Maybe it was how tiny the seeds are, or how puny the seedlings were when I moved them to the ground several weeks after germination. Perhaps it was the assault of cabbage worms that, at one point, was destroying the leaves seemingly as fast as the plants could grow them. But a little water here, a little organic insecticide there and - voila! - that head up there just appeared. I was so enthralled that I couldn't bring myself to cut it on this day, which would have, it turned out, been the exact day TO cut it. I waited about a week, at which point the head started getting bushy and ended up being a wee bit bitter. That's OK. Live and learn. Here's what else I learned about broccoli in a flurry of panicked Googleing (I never thought I'd actually reach this point with broccoli, and, no, I just could not figure out how to make a joke combining the words head, appeared, bushy and bitter. I'm off my game today):
- Harvest when the outside florets get to be about the size of a match head.
- The slightest hint of yellow means the vegetable is about to turn into an inedible flower.
- And, the best part: Broccoli isn't a one-shot deal. Cut the initial head with a sharp knife about five inches down the stalk, and the plant will continue to try to bloom in the form of side shoots provided ...
- You keep the roots cool. Hot weather shuts broccoli down, but it's not the heat on the plant above the ground that's the problem, it's the head in the soil. So one tip I got was mulch the roots and keep the soil moist. Those few degrees should keep the plant producing.
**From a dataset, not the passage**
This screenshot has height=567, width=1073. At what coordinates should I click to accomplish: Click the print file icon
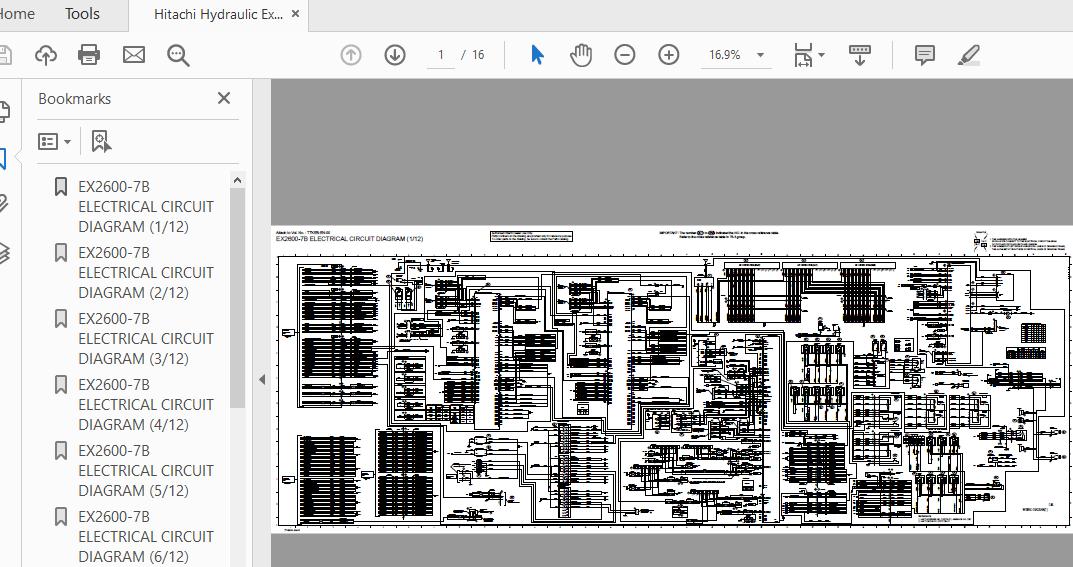coord(89,55)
We'll see.
Here's an itty, bitty floret on a different plant.
Oh, something else I learned about broccoli: They weren't kidding when they said one plant per square foot. I squeezed five into three, and they have pretty much taken over as you can see in the next two pictures. That's them on the second row below, and my onions (second picture) were completely overpowered by the three-foot tall monsters and died. Whoops.
In other gardening news, I also harvested bush beans and snap peas since we last spoke. Here's the evidence (that would be beans on the left and peas on the right for all you city-folk out there):
We ate the beans and peas in stir fries, primarily, though I have to admit I was disappointed in what I got from my eight pea plants. What you see is pretty much it, which wasn't terrible except for the fact that you get one harvest from peas and that's it. Above is the difference in about a week. The pod on the left has gotten too big to eat, meaning we had to open it to get the peas themselves, while the one on the right was still tender enough to toss in a wok.
Peas, too, are a cool-weather vegetable, and when it gets hot the plants simply die. I probably planted these too late in the spring, which I'll avoid in the future. I have also learned that it's possible to have a fall pea crop by planting seeds in August. Oh, don't worry - I'll keep you in the loop. Here's a shot of the pods on the vine:
The bean plants, meanwhile, looked pretty done when I picked these, but my mom assured me that the plants would bloom again and by George she was right. I'd go take a picture of the new flowers and post them, but I'm too lazy. Good news, though.
In still more gardening news, guess what this is:
If you said a cheap plastic ball, close. In fact, it's a watermelon - one of two that are sneakily expanding every day. This one is finally big enough for me to almost not step on it.
And last, but not least for today, we also have plums. Lots and lots of plums. At first I felt bad taking them from the birds, but that was before we watched a cowbird sit on a branch and just mangle the shit out of what was once a nice piece of friend with its beak before flying away after having actually eaten only about a quarter of it. So to hell with the birds (which is becoming a theme when it comes to birds and my garden).
And, finally, I threatened to put borage in my gin-and-tonics. I did. It was delicious.